The infamous laundry room was around the corner. New washers and dryers lined the walls and despite my expectations everything was surprisingly clean. The floors were not littered and the few residents about behaved like the residents of any other apartment community.

The building’s gold ceilings and marble columns were gone. Fluorescent lights had replaced the chandeliers. I didn’t hear any orchestra and no one offered me caviar or martinis. But I wasn’t mugged, either.

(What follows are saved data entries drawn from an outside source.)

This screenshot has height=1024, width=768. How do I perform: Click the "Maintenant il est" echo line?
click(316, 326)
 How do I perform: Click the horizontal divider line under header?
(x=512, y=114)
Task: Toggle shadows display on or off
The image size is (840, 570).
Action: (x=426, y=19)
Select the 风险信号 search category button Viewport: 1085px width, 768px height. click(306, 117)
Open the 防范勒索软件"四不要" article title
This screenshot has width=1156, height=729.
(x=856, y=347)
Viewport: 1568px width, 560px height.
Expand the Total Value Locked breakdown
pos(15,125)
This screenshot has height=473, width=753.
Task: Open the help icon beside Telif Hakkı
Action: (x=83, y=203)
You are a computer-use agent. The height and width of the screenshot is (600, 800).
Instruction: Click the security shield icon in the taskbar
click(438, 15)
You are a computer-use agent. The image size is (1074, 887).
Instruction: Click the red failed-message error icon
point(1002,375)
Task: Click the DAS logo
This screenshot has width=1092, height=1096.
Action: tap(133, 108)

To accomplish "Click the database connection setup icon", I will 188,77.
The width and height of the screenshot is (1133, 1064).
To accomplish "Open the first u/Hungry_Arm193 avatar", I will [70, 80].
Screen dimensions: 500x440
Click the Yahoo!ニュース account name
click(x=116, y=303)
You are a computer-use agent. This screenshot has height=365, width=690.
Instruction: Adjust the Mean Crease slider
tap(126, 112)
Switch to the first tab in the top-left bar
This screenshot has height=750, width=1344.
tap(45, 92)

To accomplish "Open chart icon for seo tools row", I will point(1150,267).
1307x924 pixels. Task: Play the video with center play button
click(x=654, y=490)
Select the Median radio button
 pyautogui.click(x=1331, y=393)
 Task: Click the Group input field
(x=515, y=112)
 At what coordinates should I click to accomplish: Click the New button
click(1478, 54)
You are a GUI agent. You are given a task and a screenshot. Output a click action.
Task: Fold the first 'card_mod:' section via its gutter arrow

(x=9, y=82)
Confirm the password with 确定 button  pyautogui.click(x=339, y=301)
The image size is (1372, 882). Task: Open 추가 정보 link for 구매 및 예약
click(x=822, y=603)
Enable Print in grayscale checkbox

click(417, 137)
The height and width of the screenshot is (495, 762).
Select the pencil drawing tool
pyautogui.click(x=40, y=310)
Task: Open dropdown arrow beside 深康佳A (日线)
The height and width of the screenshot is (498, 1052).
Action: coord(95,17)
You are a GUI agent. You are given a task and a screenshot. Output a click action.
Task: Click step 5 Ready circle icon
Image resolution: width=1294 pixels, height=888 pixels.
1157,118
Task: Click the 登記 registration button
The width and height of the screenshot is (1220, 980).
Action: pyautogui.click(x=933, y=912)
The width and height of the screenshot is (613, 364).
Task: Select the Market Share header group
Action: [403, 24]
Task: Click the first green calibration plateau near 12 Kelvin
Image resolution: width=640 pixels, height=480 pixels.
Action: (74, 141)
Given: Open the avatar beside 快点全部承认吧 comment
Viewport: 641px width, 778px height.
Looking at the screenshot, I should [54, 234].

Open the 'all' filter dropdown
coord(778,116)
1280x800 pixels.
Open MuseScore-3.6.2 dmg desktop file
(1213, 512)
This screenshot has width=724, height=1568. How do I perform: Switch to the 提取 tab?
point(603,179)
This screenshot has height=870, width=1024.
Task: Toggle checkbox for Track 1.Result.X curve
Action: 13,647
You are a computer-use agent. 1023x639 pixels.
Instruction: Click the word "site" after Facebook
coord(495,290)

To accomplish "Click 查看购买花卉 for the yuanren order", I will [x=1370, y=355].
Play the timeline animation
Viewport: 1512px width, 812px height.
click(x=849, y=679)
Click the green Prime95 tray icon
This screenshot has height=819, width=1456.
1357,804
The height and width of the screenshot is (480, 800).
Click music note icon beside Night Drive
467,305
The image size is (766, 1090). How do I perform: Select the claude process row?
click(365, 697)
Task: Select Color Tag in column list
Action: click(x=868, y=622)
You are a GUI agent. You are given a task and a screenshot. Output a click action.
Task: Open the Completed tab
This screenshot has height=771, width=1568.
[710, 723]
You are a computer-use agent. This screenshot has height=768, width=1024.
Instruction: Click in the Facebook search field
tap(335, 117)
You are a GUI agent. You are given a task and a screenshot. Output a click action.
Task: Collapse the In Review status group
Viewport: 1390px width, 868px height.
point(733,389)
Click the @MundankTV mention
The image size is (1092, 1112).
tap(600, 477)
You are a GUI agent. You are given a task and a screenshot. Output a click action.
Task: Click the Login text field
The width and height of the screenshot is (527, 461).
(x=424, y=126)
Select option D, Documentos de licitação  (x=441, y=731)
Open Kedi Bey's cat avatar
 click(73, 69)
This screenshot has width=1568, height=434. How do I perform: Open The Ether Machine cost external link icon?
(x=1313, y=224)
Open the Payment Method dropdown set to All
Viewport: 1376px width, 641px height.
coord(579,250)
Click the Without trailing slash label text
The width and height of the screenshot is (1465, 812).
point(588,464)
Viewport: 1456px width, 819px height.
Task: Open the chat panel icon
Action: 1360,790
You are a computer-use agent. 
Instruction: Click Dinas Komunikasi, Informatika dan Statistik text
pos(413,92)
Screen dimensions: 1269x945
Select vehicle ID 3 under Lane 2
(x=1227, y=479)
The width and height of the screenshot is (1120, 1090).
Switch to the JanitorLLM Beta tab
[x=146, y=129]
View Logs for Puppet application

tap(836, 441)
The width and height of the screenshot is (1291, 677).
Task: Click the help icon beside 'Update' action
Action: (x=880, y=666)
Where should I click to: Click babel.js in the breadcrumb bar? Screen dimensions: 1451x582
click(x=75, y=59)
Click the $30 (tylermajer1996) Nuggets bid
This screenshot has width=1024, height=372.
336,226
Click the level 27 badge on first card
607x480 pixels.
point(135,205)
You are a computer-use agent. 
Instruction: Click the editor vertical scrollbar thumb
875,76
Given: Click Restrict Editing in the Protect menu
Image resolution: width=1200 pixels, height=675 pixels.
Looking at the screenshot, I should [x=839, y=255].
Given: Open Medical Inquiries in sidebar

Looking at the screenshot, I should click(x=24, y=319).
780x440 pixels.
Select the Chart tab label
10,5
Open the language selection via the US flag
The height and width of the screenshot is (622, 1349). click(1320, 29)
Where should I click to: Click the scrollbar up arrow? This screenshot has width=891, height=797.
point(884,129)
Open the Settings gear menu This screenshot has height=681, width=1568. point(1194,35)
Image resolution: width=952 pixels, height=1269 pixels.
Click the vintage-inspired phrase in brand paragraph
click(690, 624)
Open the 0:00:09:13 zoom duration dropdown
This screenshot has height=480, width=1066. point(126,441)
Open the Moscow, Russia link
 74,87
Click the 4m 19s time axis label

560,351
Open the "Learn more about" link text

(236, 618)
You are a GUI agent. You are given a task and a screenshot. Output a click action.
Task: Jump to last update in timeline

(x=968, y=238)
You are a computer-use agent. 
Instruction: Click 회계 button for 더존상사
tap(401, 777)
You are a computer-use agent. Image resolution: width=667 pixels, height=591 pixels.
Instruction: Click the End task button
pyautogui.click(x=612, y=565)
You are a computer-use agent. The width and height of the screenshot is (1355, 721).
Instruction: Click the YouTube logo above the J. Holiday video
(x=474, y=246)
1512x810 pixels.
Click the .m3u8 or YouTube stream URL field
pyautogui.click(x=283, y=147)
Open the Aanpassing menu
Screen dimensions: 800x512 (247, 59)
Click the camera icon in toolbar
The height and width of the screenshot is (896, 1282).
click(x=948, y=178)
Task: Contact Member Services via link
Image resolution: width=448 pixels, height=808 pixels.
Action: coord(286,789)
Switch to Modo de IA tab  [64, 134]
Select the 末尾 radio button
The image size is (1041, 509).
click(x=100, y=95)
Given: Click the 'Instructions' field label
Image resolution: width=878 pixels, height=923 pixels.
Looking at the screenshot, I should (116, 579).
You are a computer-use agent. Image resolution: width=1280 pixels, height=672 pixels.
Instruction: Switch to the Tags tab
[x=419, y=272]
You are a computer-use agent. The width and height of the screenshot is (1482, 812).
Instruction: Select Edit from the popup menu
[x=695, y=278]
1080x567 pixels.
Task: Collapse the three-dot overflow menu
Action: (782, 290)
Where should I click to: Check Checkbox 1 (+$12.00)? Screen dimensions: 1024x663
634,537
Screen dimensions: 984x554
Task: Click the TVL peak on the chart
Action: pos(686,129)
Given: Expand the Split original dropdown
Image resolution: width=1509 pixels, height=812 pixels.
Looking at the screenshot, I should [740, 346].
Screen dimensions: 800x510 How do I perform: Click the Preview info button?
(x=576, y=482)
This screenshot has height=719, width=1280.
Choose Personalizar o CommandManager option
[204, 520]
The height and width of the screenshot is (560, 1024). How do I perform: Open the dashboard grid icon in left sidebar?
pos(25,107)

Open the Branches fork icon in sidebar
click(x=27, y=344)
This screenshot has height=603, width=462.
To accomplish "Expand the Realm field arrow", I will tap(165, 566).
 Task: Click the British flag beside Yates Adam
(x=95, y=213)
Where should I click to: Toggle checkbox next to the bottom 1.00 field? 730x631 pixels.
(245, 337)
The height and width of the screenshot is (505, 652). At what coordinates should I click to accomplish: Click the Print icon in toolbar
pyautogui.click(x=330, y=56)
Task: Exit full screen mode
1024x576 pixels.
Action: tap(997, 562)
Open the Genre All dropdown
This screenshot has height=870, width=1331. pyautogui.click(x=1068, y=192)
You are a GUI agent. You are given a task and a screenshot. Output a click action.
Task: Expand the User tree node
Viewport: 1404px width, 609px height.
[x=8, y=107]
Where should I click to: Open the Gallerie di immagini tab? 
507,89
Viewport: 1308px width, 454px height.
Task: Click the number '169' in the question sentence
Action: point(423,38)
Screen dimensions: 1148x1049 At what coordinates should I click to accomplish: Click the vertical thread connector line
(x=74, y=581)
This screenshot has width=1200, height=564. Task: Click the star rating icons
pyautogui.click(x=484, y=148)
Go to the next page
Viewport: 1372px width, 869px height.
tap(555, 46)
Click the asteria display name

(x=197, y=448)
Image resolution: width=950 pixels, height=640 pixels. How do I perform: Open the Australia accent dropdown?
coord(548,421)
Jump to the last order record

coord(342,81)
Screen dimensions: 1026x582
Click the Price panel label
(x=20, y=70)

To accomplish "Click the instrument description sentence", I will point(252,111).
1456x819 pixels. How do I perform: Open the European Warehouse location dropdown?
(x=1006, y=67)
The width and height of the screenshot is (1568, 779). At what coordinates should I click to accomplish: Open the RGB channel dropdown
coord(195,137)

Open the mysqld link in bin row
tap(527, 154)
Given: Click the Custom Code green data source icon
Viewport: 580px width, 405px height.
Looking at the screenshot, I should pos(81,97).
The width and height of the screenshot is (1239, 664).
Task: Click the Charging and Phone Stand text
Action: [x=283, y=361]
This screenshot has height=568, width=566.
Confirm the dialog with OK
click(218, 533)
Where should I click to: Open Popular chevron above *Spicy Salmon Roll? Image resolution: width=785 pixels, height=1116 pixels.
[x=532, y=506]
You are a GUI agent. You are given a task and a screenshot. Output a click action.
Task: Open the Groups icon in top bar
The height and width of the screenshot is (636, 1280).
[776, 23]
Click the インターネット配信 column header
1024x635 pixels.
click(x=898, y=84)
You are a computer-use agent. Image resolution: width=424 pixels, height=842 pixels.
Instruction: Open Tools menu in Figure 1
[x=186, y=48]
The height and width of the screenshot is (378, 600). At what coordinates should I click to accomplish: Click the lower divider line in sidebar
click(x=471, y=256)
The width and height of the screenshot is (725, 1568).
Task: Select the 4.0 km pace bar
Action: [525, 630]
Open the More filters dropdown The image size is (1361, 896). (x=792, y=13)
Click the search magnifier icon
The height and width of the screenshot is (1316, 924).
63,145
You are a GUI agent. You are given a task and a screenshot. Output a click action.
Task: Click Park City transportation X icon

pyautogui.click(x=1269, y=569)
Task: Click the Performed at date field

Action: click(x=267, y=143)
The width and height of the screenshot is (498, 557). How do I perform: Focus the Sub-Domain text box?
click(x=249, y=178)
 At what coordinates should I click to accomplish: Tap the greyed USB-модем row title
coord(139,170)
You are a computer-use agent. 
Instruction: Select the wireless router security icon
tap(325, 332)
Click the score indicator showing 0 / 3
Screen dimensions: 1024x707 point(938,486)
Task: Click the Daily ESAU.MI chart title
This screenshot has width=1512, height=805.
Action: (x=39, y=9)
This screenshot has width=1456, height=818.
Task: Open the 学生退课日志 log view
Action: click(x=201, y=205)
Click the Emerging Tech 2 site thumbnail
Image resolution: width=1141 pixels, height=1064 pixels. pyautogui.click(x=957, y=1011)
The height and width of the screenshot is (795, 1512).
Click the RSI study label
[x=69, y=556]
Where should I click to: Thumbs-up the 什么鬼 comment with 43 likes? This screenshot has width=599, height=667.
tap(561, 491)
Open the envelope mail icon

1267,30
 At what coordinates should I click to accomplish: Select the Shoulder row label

We walked up a flight of stairs and to Robert’s apartment. “Here we are. Home sweet home,” he said.
Home was an efficiency apartment overlooking the city. It was well kept and quiet. Pictures of his family hung on the walls and a blanket was thrown over the back of his couch. Recent newspapers and local periodicals were stacked neatly under an end table. Of particular interest to me was a bookshelf in the living room filled from end to end with books on spirituality. I even caught Carl Jung’s name on a few of them. There were no beer bottles piled high or whores sleeping it off in corners.

“You know, this is a nice place,” he said “It’s not big or fancy but I got everything I need.” I had to agree. It looked better than a lot of places I’d lived in myself and I started doubting that there was a story to be found in the old building.

On the way back down the elevator an older man stepped on. Robert asked him how a recent surgery had gone. The older man shook his head and smiled, saying it went as well as surgeries go. Hearing this I realized that I never asked Robert how he qualified to live there. I didn’t ask him then, either. I didn’t think it was any of my business.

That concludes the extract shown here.